No, it can be withdrawn.

LORD MOTTISTONE

Well, if noble Lords who have had more experience than I have think it would not matter, may I suggest that I should be allowed to leave out part of the Motion? I am advised by my noble friend Lord Samuel that it would be easier and proper for me to move it leaving out the part about legislation and then, if it were accepted, the effect on the public mind outside would be greater. I suggest that I should ask His Majesty's Government whether they can ensure that in all planning schemes adequate steps are taken to prevent the disfigurement of the neighbourhood by ugly signs or advertisements; and move for Papers.
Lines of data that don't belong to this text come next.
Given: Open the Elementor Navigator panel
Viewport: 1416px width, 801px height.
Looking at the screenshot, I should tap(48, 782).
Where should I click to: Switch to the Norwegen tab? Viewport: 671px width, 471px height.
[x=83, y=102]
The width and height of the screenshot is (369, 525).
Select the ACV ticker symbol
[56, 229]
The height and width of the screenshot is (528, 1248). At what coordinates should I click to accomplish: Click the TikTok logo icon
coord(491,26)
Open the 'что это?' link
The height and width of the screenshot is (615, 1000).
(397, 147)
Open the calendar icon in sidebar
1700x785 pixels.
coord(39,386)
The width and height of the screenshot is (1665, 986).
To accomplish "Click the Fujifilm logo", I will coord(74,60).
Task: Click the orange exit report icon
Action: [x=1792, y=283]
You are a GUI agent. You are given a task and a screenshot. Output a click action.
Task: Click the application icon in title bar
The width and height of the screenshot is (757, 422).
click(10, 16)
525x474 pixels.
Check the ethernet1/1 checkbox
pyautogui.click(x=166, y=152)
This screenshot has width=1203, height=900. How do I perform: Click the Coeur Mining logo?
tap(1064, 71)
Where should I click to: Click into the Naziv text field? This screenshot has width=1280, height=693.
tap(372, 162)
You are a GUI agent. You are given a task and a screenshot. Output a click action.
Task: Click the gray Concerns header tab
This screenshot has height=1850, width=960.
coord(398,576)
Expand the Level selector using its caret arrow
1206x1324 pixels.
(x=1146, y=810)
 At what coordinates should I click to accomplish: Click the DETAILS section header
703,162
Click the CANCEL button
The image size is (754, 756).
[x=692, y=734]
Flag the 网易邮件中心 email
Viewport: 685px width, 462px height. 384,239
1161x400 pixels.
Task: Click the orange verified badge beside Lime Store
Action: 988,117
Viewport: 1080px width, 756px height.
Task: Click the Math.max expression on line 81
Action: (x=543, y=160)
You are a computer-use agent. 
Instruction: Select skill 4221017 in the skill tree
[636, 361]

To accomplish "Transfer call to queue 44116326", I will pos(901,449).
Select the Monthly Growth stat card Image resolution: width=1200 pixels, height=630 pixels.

The noble Lord has accepted the first part of the Motion and I should like to move it in the form I have suggested so that it could be accepted and have the effect that we all desire.

THE LORD CHANCELLOR

My Lords, I do not know whether my noble friend and other noble Lords who are here will allow me to intervene. I am told, and it was also my own impression, that the method of dealing with the question suggested by the noble Lord would hardly be in accordance with our practice. It would be possible to move the Motion in this form: That there be laid before the House Papers relating to the steps to be taken to prevent the disfigurement of the neighbourhood by ugly signs or advertisements. That omits, as your Lordships will observe, any reference to legislation either positively or negatively. You can qualify your Motion for Papers if you like in that way, but having at the beginning of this most interesting debate propounded a certain question you can hardly at the last minute say your question is something else.

LORD MOTTISTONE

I should like to say at once that I beg to move the Motion in the form the Lord Chancellor has just stated. The effect will be the same.

THE LORD CHANCELLOR

Perhaps I had better read it again: Moved, That there be laid before the House Papers relating to the steps to be taken to prevent the disfigurement of the neighbourhood by ugly signs or advertisements. I am sure that Motion would be within the wide limits we set to our practice.

LORD MOTTISTONE

I will willingly adopt that.

LORD WOOLTON

My Lords, there are other members more accustomed to the practice of the House than I am. I am in a very junior position and I am not quite sure to what Papers I should commit myself.

LORD MOTTISTONE

I think it is a purely technical point. If the Minister says he cannot accept it, people outside may say: "It is all very well, they talk a lot but when it comes to the point the mover has to withdraw at the request of the Minister." A bad effect is then produced. In accordance with the Lord Chancellor's suggestion I just ask "Will you lay Papers?" In other words, "Will you make your speech, as you have already done, with regard to the disfigurement of the land?"

THE LORD CHANCELLOR

If I might be excused for intervening again for a moment, I am informed by the officers of the House that this form of Motion that I have suggested is in accordance with our traditions, and even if such a Motion be adopted I think it has happened in the course of the history of the House that when these Papers are asked for the Minister either positively or by his silence replies "Well, I have not any Papers." Everybody is then content. But I cannot help thinking in a matter which we all feel is such a serious one it really is much better not to adopt that course because it seems like turning the thing into a piece of play-acting. The noble Lord knows well, for he has been in the House longer than I have, that it constantly happens here at the end of a debate in which there has been great unanimity and in which the Minister has given an answer which is felt to be in the circumstances a full and fair answer, that he is thanked and at the same time the Motion is withdrawn.

LORD MOTTISTONE

I need hardly say that I am sure the Lord Chancellor's advice is sound and, while thanking the Minister for his emphatic endorsement of the principle, technically I ask leave to withdraw the Motion.

Motion for Papers, by leave, withdrawn.